Your objective: Show each line of the data below that contains the string "price", matching case exactly.

--- START Material shown ---

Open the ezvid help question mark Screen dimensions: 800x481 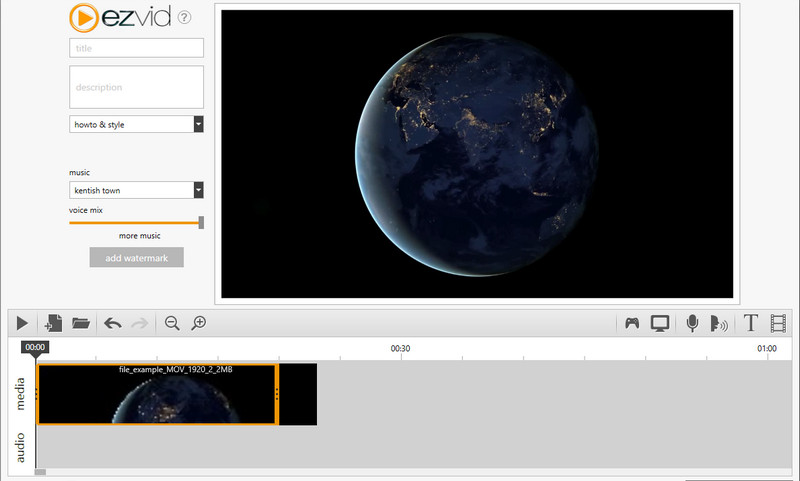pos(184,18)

--- END Material shown ---
--- START Material shown ---

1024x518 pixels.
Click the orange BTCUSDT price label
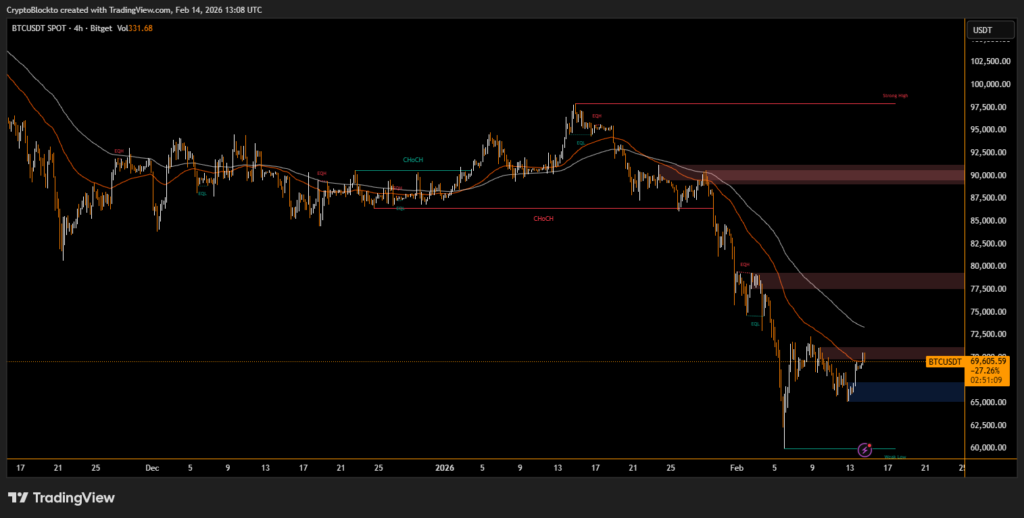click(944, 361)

--- END Material shown ---
--- START Material shown ---

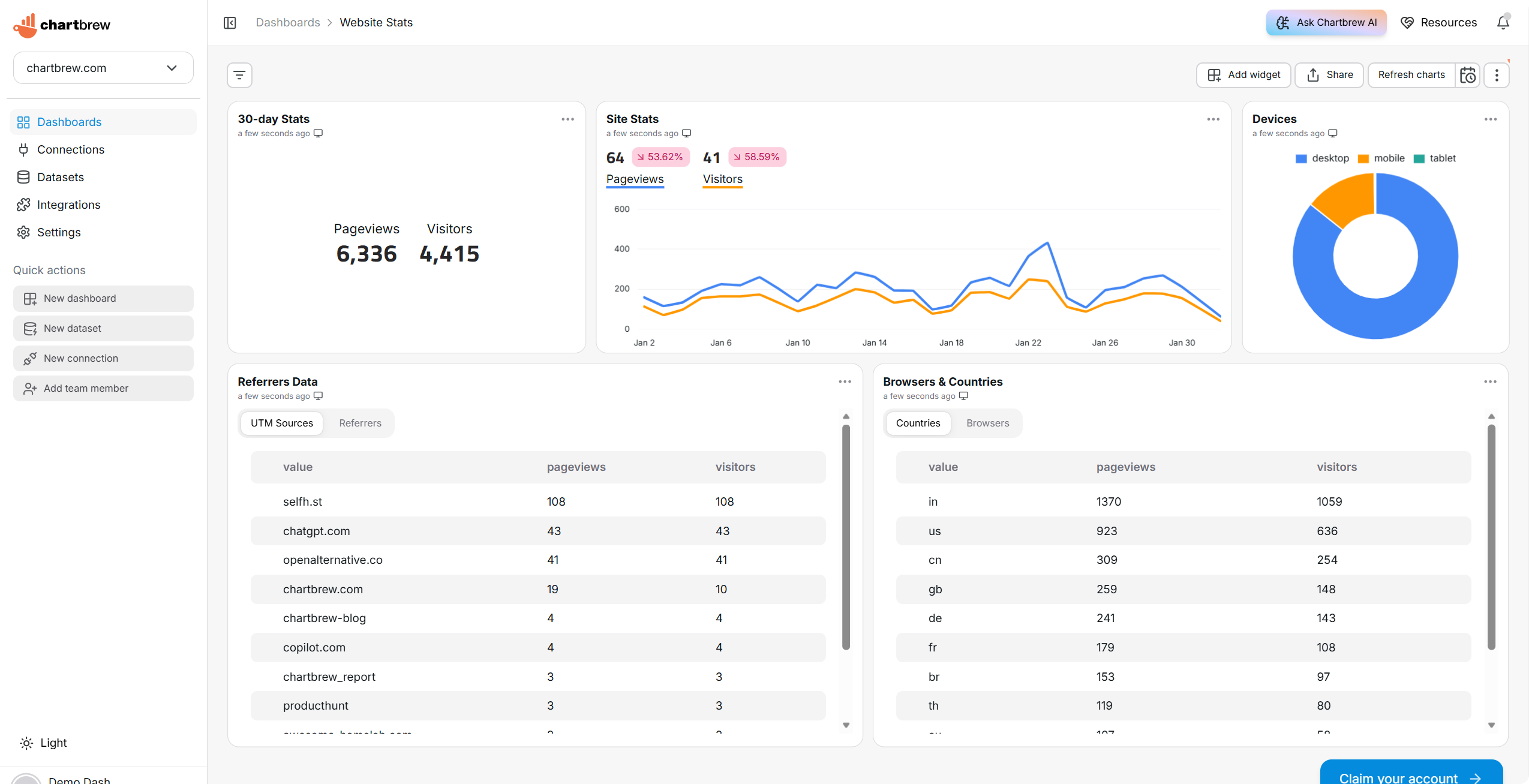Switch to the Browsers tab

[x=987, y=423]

--- END Material shown ---

Answer to this problem:
Click the orange BTCUSDT price label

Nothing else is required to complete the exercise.